* _Records from a dataset_
□ □ □
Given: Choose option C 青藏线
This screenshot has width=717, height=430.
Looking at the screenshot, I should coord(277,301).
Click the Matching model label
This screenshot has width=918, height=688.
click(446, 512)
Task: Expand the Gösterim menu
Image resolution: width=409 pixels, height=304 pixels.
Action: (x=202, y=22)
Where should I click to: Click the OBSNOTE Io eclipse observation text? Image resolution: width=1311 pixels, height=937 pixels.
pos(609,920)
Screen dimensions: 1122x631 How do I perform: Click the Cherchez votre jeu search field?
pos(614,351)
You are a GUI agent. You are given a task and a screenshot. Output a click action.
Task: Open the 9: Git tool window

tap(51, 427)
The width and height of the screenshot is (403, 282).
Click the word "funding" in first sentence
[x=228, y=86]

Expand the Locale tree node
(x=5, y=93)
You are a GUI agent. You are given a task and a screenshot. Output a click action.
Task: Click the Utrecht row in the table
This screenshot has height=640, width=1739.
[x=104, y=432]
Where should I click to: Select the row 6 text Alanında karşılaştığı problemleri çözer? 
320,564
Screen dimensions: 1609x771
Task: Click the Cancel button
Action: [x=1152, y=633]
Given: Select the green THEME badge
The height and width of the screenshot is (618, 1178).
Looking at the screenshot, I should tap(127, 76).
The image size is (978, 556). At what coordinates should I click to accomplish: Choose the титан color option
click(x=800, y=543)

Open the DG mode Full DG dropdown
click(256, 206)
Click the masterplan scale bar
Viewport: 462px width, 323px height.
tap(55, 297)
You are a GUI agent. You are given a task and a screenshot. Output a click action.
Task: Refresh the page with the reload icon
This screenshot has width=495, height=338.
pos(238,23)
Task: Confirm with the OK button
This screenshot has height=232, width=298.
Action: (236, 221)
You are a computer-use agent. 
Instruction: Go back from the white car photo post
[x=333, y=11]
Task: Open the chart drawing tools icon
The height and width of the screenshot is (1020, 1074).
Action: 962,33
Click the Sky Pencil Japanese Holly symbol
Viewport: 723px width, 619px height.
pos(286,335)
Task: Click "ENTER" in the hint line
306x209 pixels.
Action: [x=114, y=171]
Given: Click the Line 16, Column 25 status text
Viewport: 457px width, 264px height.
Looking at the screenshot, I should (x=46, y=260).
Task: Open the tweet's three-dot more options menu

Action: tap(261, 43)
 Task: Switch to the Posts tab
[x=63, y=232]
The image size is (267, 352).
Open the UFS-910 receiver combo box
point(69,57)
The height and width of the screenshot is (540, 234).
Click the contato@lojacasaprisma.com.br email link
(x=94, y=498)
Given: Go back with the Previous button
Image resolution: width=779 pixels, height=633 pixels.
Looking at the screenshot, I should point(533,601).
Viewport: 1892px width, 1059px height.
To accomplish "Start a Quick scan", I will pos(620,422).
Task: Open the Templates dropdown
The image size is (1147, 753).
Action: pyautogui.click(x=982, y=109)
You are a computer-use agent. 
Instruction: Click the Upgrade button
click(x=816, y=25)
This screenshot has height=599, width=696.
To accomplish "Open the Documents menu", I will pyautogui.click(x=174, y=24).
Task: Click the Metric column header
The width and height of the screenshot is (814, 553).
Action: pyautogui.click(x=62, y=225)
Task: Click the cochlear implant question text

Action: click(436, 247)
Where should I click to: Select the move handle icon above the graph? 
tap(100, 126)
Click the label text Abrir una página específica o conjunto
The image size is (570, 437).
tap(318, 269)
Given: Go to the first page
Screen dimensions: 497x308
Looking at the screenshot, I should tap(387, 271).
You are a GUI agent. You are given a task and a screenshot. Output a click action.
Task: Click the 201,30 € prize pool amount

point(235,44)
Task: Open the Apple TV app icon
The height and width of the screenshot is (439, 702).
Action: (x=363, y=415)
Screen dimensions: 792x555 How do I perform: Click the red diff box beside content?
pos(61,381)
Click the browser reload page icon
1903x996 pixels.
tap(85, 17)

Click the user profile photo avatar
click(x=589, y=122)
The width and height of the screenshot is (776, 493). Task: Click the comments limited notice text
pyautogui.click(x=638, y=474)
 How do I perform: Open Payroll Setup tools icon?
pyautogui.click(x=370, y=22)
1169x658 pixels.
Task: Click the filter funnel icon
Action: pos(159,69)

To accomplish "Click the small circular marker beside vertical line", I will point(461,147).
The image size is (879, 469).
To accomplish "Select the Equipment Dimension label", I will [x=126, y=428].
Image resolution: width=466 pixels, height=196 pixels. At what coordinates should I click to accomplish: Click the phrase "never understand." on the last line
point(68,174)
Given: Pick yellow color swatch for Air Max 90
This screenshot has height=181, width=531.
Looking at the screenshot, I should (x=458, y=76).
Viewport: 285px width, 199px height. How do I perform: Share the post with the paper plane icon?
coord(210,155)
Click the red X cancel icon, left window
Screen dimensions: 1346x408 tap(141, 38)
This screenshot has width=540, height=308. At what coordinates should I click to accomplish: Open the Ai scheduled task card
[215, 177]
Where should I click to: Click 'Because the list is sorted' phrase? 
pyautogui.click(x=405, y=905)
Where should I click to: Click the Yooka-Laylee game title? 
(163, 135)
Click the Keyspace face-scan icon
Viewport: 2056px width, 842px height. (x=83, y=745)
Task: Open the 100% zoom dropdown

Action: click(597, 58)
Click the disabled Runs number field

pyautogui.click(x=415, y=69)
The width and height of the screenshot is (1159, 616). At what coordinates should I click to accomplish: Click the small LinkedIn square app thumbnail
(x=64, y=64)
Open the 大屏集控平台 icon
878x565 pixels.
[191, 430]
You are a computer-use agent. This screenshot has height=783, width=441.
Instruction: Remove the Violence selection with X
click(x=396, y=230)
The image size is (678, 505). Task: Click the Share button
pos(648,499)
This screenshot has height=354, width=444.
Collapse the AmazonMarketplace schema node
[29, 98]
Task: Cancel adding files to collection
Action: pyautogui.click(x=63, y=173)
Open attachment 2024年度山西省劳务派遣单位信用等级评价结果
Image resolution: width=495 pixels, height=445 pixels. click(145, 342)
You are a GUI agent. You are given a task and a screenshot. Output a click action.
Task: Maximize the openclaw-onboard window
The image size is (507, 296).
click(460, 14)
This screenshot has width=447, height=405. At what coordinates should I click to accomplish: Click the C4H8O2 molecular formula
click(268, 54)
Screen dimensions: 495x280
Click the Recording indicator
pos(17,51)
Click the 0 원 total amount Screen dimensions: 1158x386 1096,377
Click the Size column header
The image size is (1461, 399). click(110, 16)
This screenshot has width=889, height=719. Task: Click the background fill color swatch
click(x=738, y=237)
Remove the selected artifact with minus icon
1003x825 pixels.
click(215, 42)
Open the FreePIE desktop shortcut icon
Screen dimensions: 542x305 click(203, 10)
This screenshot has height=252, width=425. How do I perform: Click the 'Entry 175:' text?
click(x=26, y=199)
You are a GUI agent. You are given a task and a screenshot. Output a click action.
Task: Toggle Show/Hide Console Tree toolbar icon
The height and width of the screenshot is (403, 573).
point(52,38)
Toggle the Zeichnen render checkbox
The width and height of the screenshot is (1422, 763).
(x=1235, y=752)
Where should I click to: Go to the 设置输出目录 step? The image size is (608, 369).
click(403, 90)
□ □ □
* _Exercise details_
Filter the data above, keeping only lines that include the string "reload".

* _Answer for the task_
Task: Refresh the page with the reload icon
Click the browser reload page icon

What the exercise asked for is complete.